What to produce:
Output, exactly and alone, the lines from the one containing "Instruction: Open the Typeform hyperlink" through the last line of the material below, both ends included.

Provided records:
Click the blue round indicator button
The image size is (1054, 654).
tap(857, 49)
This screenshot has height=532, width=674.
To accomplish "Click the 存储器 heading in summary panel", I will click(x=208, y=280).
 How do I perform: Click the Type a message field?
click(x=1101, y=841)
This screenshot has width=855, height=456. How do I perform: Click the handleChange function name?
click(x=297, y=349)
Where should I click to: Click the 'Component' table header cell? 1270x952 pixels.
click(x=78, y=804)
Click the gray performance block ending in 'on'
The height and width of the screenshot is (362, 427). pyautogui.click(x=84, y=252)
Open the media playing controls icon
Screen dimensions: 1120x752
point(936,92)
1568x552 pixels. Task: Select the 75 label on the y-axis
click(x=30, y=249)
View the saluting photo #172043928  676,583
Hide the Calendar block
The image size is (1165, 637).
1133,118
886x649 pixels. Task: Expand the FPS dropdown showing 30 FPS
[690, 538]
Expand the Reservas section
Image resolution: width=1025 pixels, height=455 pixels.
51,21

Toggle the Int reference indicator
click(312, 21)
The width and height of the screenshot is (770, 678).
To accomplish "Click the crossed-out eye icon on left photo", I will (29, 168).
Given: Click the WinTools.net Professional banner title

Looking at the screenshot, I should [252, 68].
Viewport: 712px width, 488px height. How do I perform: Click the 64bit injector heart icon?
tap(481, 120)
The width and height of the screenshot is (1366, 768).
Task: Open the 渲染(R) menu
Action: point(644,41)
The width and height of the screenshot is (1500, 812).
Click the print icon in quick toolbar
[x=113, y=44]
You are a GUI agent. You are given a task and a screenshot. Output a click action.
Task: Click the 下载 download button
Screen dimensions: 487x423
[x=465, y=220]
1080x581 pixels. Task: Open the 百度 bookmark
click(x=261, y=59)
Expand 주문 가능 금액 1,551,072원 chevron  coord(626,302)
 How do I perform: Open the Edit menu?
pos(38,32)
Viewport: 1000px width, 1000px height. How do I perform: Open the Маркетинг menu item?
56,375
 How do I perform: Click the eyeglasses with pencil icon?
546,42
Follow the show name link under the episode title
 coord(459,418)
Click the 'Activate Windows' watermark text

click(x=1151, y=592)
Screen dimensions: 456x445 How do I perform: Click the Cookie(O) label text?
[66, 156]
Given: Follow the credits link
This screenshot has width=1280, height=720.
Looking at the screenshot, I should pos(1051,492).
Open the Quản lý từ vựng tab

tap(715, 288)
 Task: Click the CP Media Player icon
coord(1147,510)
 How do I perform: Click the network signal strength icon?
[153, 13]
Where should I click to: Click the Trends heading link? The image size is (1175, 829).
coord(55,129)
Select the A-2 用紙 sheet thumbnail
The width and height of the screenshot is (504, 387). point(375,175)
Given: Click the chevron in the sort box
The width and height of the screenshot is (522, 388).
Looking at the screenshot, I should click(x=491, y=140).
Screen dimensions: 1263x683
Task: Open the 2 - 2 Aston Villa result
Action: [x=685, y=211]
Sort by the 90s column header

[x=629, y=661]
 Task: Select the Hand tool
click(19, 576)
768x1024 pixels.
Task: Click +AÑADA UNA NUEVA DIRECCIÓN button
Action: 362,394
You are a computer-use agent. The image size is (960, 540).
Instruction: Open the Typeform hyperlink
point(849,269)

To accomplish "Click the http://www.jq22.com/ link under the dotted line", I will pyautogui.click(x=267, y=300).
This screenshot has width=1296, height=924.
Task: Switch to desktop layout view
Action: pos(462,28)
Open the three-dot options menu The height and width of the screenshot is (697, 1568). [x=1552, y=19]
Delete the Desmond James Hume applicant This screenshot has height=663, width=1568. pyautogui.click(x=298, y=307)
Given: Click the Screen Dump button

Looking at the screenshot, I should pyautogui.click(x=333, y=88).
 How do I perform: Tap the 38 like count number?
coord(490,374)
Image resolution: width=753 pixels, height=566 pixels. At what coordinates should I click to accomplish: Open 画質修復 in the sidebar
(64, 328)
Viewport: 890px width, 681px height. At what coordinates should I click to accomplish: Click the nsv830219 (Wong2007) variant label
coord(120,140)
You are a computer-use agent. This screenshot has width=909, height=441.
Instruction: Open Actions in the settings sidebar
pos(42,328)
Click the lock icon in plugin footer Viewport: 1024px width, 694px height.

Task output:
Instruction: Open the Typeform hyperlink
point(849,269)

To accomplish "Click the http://www.jq22.com/ link under the dotted line", I will pyautogui.click(x=267, y=300).
This screenshot has width=1296, height=924.
Task: Switch to desktop layout view
Action: pos(462,28)
Open the three-dot options menu The height and width of the screenshot is (697, 1568). [x=1552, y=19]
Delete the Desmond James Hume applicant This screenshot has height=663, width=1568. pyautogui.click(x=298, y=307)
Given: Click the Screen Dump button

Looking at the screenshot, I should pyautogui.click(x=333, y=88).
 How do I perform: Tap the 38 like count number?
coord(490,374)
Image resolution: width=753 pixels, height=566 pixels. At what coordinates should I click to accomplish: Open 画質修復 in the sidebar
(64, 328)
Viewport: 890px width, 681px height. At what coordinates should I click to accomplish: Click the nsv830219 (Wong2007) variant label
coord(120,140)
You are a computer-use agent. This screenshot has width=909, height=441.
Instruction: Open Actions in the settings sidebar
pos(42,328)
Click the lock icon in plugin footer Viewport: 1024px width, 694px height.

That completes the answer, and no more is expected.